- TASK
Pick out the lines below that include the string "computer".

____________

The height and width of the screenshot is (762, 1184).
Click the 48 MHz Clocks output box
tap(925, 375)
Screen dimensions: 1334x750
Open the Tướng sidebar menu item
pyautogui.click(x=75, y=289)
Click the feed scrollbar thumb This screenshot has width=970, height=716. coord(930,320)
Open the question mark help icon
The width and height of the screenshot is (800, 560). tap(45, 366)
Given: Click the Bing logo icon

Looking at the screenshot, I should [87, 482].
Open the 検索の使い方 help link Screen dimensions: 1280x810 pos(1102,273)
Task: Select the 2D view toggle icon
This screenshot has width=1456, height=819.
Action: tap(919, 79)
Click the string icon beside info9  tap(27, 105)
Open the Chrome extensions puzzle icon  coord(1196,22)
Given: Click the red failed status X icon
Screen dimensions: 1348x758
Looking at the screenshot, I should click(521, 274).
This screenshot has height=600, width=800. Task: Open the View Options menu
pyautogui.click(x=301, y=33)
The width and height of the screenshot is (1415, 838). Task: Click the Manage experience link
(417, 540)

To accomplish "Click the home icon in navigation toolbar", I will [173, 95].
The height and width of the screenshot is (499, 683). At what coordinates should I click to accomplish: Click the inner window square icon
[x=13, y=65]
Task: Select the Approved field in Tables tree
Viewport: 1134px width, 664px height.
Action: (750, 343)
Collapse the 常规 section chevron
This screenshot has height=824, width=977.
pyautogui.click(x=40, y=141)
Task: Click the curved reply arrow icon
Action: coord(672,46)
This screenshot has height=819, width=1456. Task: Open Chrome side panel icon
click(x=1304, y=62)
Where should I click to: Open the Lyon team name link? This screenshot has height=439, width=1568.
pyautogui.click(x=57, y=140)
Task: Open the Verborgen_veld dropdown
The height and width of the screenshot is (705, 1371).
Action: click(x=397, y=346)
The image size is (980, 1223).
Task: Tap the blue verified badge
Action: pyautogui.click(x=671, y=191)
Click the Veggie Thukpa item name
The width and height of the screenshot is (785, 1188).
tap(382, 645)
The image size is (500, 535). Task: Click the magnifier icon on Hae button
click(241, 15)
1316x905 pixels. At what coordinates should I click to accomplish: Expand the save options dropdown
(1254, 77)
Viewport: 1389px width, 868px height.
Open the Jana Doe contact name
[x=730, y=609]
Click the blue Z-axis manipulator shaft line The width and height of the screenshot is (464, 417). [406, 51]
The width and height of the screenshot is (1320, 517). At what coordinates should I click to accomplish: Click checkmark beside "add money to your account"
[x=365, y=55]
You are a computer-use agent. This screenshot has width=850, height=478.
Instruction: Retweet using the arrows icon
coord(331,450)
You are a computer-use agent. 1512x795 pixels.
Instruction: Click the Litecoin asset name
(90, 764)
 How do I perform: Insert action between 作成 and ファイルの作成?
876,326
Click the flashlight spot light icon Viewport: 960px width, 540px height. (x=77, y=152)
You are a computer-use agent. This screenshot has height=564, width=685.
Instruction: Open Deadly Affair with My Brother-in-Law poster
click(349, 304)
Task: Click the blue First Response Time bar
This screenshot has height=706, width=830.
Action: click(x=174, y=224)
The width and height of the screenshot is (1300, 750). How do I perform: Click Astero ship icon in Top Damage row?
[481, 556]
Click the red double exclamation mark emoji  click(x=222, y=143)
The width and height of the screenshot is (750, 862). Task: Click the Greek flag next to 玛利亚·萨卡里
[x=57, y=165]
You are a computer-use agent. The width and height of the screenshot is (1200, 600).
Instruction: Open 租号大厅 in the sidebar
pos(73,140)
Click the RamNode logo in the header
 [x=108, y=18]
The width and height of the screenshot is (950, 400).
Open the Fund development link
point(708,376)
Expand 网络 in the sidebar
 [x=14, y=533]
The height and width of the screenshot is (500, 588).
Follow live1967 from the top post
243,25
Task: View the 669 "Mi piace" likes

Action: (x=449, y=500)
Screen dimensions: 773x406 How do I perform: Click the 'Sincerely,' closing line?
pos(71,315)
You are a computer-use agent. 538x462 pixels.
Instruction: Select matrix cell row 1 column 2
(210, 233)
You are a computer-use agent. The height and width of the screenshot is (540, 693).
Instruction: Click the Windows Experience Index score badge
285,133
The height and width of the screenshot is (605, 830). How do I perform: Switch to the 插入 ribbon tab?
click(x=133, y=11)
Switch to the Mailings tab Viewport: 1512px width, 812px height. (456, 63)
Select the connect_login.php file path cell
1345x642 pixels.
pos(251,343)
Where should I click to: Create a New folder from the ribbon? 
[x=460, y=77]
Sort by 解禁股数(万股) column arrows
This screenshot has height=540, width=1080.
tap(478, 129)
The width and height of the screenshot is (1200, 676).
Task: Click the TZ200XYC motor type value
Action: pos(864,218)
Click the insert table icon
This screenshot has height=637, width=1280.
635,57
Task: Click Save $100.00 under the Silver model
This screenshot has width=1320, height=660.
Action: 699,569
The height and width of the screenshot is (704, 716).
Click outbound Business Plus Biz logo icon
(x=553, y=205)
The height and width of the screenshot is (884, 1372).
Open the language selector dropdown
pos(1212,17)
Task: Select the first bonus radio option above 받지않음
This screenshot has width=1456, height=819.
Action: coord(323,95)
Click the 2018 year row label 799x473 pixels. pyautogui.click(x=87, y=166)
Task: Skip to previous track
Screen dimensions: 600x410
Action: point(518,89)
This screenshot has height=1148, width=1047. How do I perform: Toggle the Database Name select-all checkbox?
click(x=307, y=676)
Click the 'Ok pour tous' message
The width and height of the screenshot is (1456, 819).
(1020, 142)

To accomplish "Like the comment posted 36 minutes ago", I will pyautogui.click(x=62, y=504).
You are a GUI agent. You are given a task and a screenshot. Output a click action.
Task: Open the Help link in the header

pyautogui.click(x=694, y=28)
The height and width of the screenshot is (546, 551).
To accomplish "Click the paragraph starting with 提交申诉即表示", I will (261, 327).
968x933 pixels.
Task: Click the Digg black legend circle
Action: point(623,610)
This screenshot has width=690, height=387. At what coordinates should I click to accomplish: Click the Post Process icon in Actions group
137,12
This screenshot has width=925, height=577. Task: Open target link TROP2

____________

- THE COMPLETED TASK
You are a computer-use agent. This screenshot has width=850, height=478.
You are a computer-use agent. 1512x795 pixels.
You are a computer-use agent. This screenshot has height=564, width=685.
You are a computer-use agent. The width and height of the screenshot is (1200, 600).
You are a computer-use agent. 538x462 pixels.
You are a computer-use agent. The height and width of the screenshot is (540, 693).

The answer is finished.